Speaker: Dr. Katrin F. Domke
Max Planck Institute, MPI
Time: 2018-05-16 16:00
Place: ROOM 9004, Hefei National Laboratory Building


  Gathering molecular-level information about electrochemical interfaces is highly desirable to advance or understanding of - and to ultimately design and control - efficient electrochemical processes that underly a manifold of ‘green’ energy conversion applications, such as fuel cell or sensitised solar cell operation, electrosynthesis and electrocatalysis or physiological electron transfer. Despite the vast interest in solid/liquid surface chemistry, however, advanced in operando experimental (and theoretical) tools that provide quasi-atomistic insight into chemical processes at (electrified) solid/liquid interfaces with nanoscale spatial and real-time chemical resolution are still scarce.

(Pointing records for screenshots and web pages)

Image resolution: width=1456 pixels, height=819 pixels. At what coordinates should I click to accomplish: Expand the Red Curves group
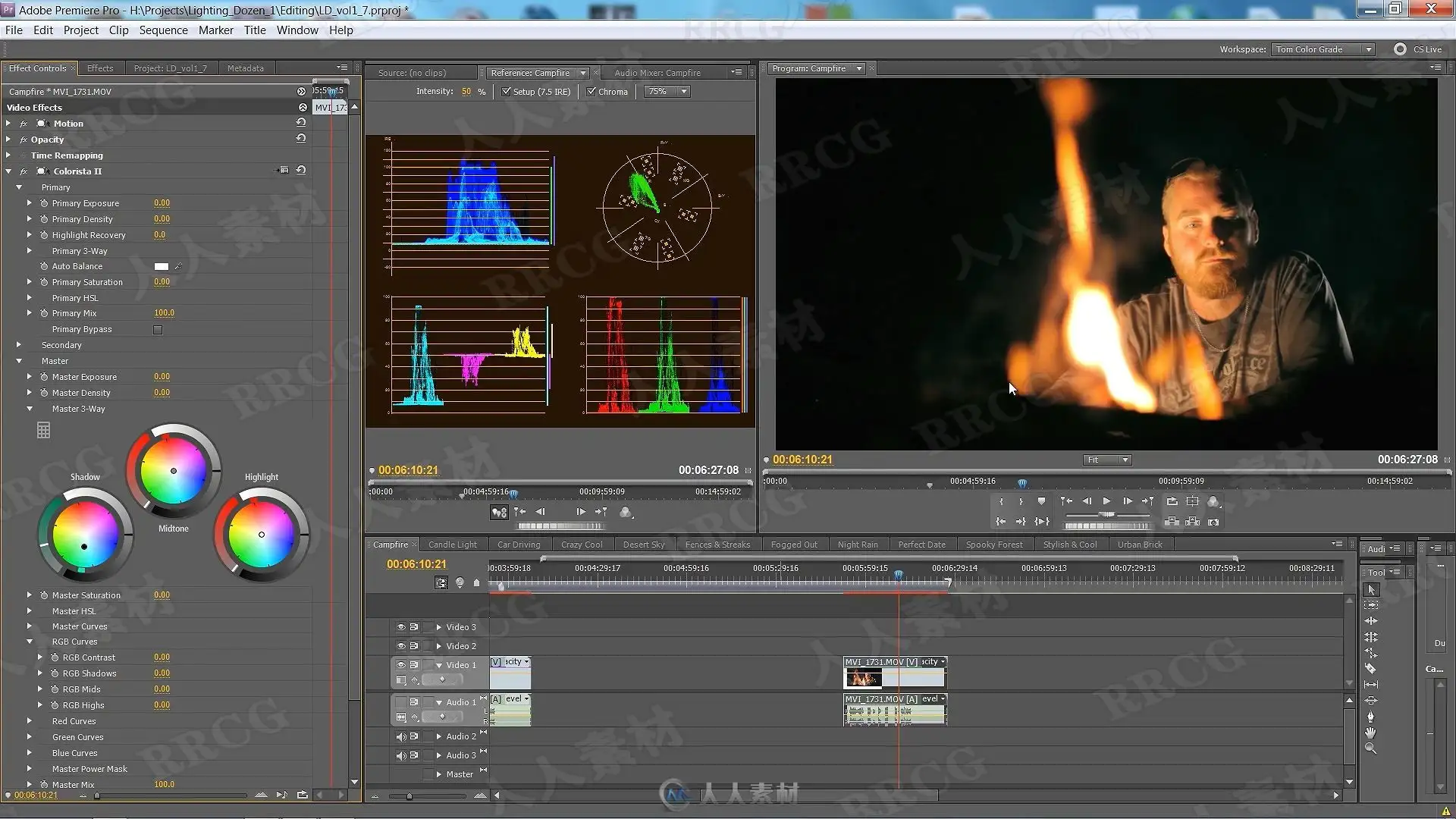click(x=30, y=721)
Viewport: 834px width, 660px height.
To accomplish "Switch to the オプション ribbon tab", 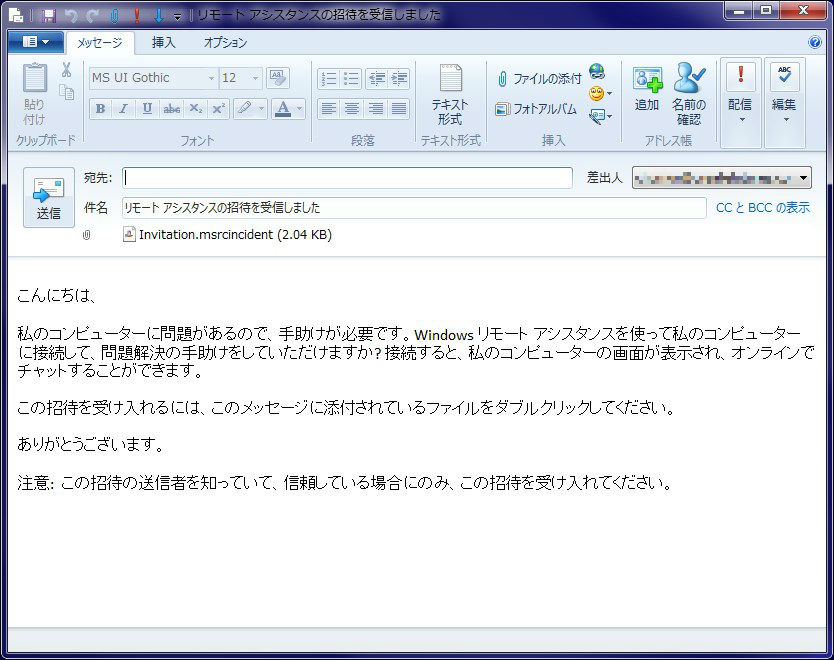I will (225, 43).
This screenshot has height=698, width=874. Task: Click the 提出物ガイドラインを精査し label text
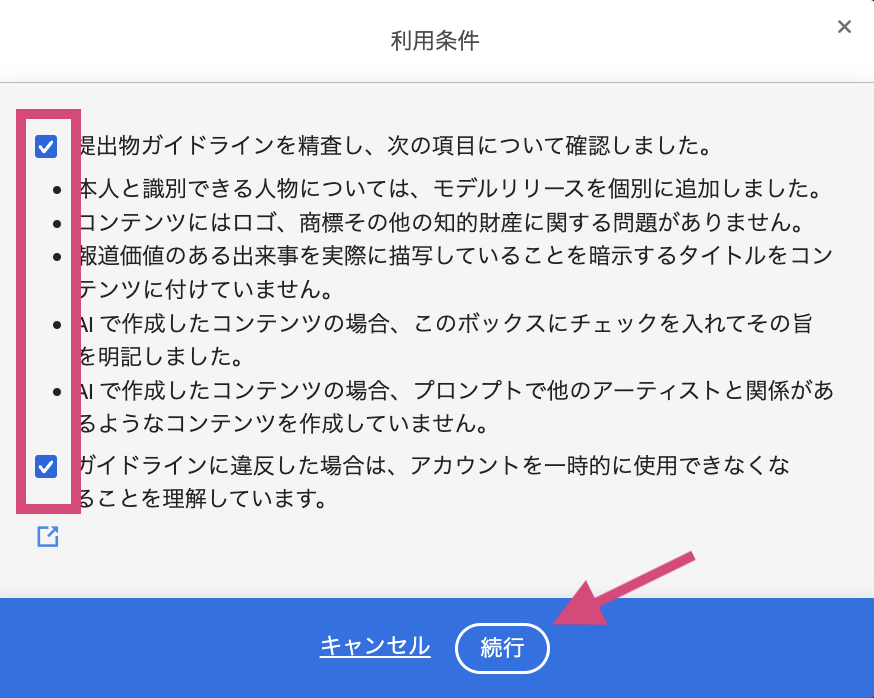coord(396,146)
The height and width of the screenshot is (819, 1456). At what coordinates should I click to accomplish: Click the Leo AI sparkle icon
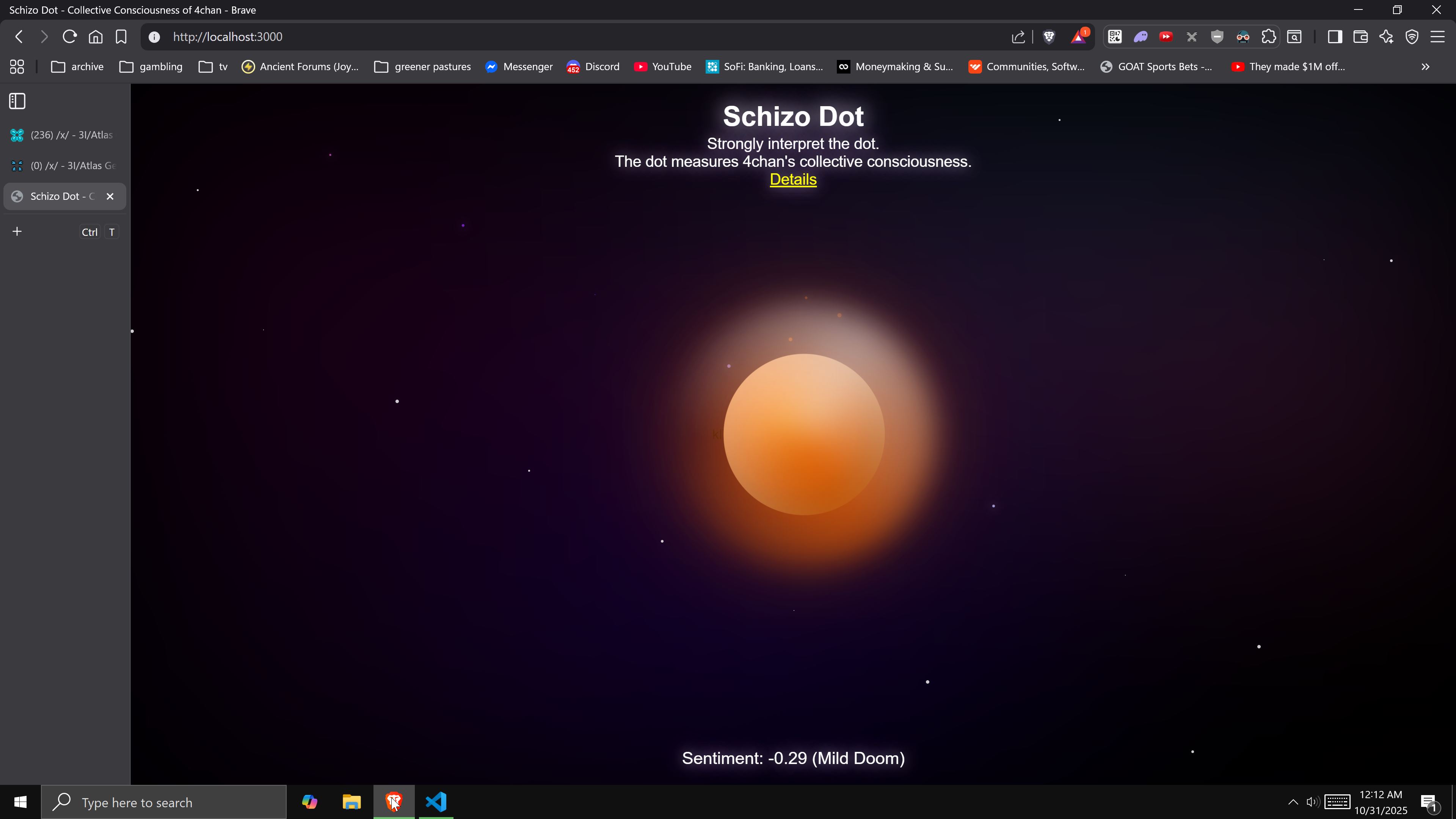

* [THE EXERCISE]
Quote the seminar announcement from "Speaker: Dr. Katrin" to "are still scarce.".

* [FULL RESPONSE]
Speaker: Dr. Katrin F. Domke
Max Planck Institute, MPI
Time: 2018-05-16 16:00
Place: ROOM 9004, Hefei National Laboratory Building


  Gathering molecular-level information about electrochemical interfaces is highly desirable to advance or understanding of - and to ultimately design and control - efficient electrochemical processes that underly a manifold of ‘green’ energy conversion applications, such as fuel cell or sensitised solar cell operation, electrosynthesis and electrocatalysis or physiological electron transfer. Despite the vast interest in solid/liquid surface chemistry, however, advanced in operando experimental (and theoretical) tools that provide quasi-atomistic insight into chemical processes at (electrified) solid/liquid interfaces with nanoscale spatial and real-time chemical resolution are still scarce.